LAPD officers have opened fire on 41 people so far in 2025, representing a sharp increase from the 29 shootings the department recorded last year. It comes at the same time city audits and new program evaluations show that LA continues to rely on armed police as its first response to mental health and social crises, even when safer alternatives are already proving successful.
This year’s shootings include many cases in which the initial call to 911 described someone experiencing a mental health emergency rather than someone committing a violent crime. In one recent incident, officers shot a man who had been attempting to harm himself with a piece of broken glass. He was alone and in crisis, not threatening others. The person who called for emergency services wanted help, not someone with a gun there to escalate the situation.
A recent report from the City Controller found that LAPD’s co responder program, which pairs officers with mental health clinicians, still treats these calls primarily as law enforcement events. Officers remain in charge of the scene, make the first contact, and often handcuff people before clinicians are allowed to evaluate them. In most cases the person in crisis ends up detained under a psychiatric hold rather than connected to voluntary care. The report concluded that the department’s approach to mental health response remains rooted in force, not treatment.

RECORDED DATA:
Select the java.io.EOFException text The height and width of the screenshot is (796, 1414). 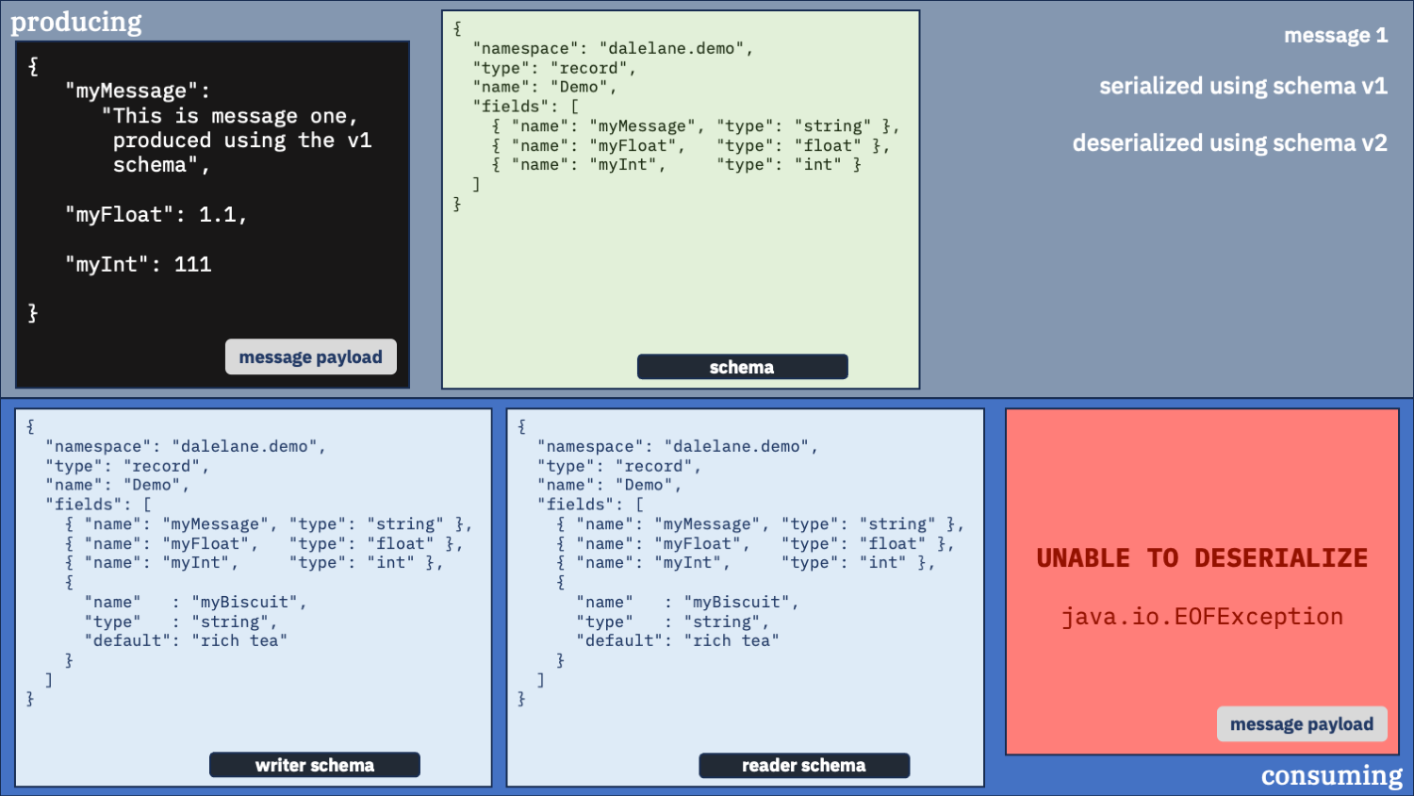coord(1202,617)
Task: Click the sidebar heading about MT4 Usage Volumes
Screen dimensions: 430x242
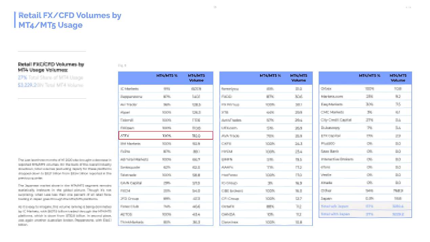Action: click(51, 67)
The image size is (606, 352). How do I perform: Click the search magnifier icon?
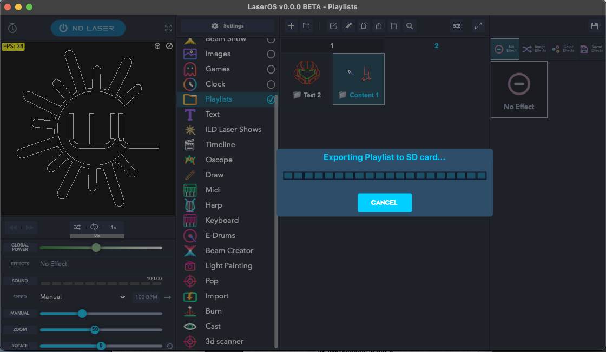click(x=410, y=26)
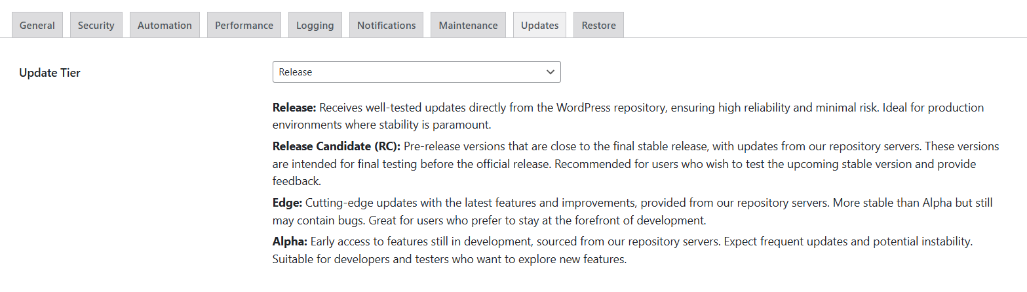Screen dimensions: 1027x292
Task: Click the bold Alpha: description heading
Action: point(290,241)
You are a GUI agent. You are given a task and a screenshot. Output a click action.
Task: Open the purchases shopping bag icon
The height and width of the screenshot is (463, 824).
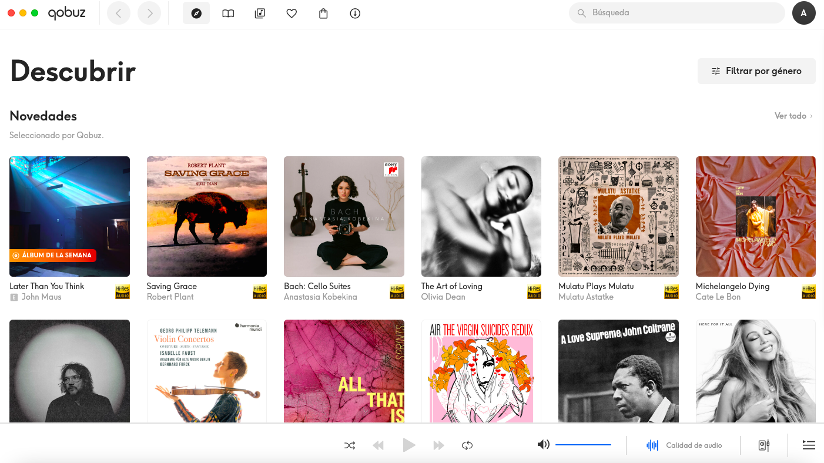[323, 13]
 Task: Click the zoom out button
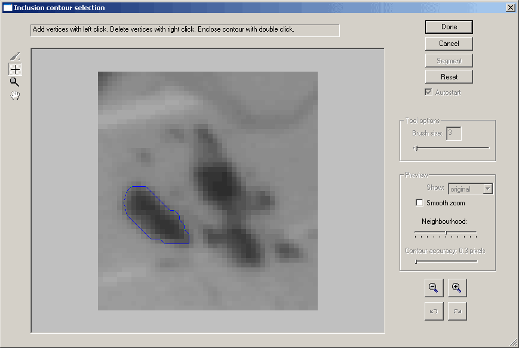click(434, 288)
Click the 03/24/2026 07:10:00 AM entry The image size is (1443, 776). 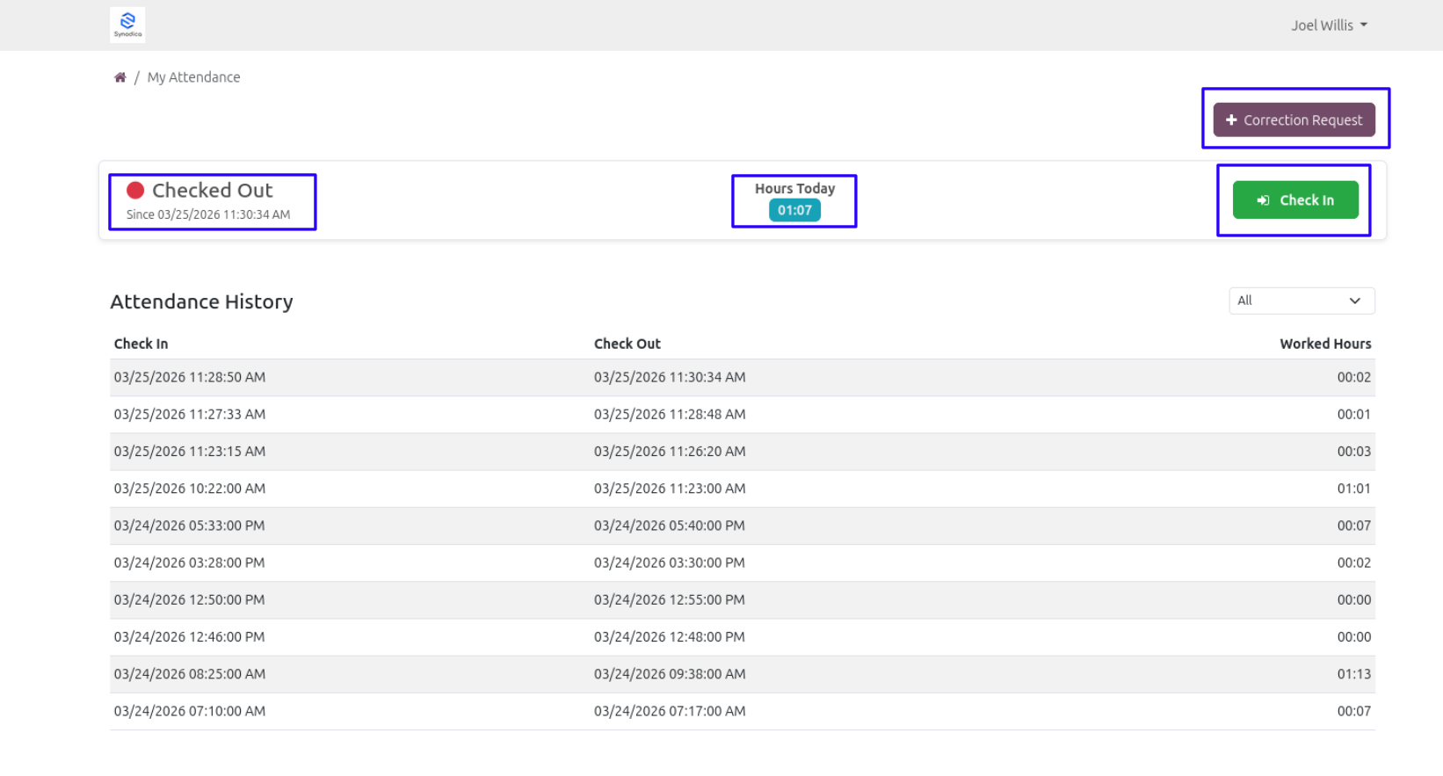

REQUIRED ACTION 1: Copy the passage on LAPD shootings word for word, beginning at the words "A recent report" and stopping after "force, not treatment.".
REQUIRED ACTION 2: According to the passage on LAPD shootings, how many shootings did the department record last year?
REQUIRED ACTION 3: Please continue the passage on LAPD shootings from the point where it ends.

ANSWER 1:
A recent report from the City Controller found that LAPD’s co responder program, which pairs officers with mental health clinicians, still treats these calls primarily as law enforcement events. Officers remain in charge of the scene, make the first contact, and often handcuff people before clinicians are allowed to evaluate them. In most cases the person in crisis ends up detained under a psychiatric hold rather than connected to voluntary care. The report concluded that the department’s approach to mental health response remains rooted in force, not treatment.

ANSWER 2: 29

ANSWER 3:
Meanwhile, the city’s new unarmed crisis response program has shown strong results in its first full year. Unarmed clinicians and peer support workers have already diverted thousands of calls away from police. In the overwhelming majority of those calls no officer had to respond, and most people were connected to services on the spot. That record suggests that many of the incidents that now end in police shootings could be handled differently if the right responders were sent first.
But despite the early success of unarmed response teams, the program is still limited to specific areas and hours. Most mental health calls across Los Angeles continue to go through LAPD. When officers arrive, they are trained and equipped to handle threats rather than trauma. That dynamic produces predictable results. People who need support in their most vulnerable moments instead face a police presence that can escalate confusion and fear into violence.
Community advocates and families affected by shootings have urged city leaders to treat the current numbers as a clear warning. Forty one shootings is not a sign that LAPD is succeeding at crisis response. It is evidence that the existing system continues to put people in danger when they reach out for help.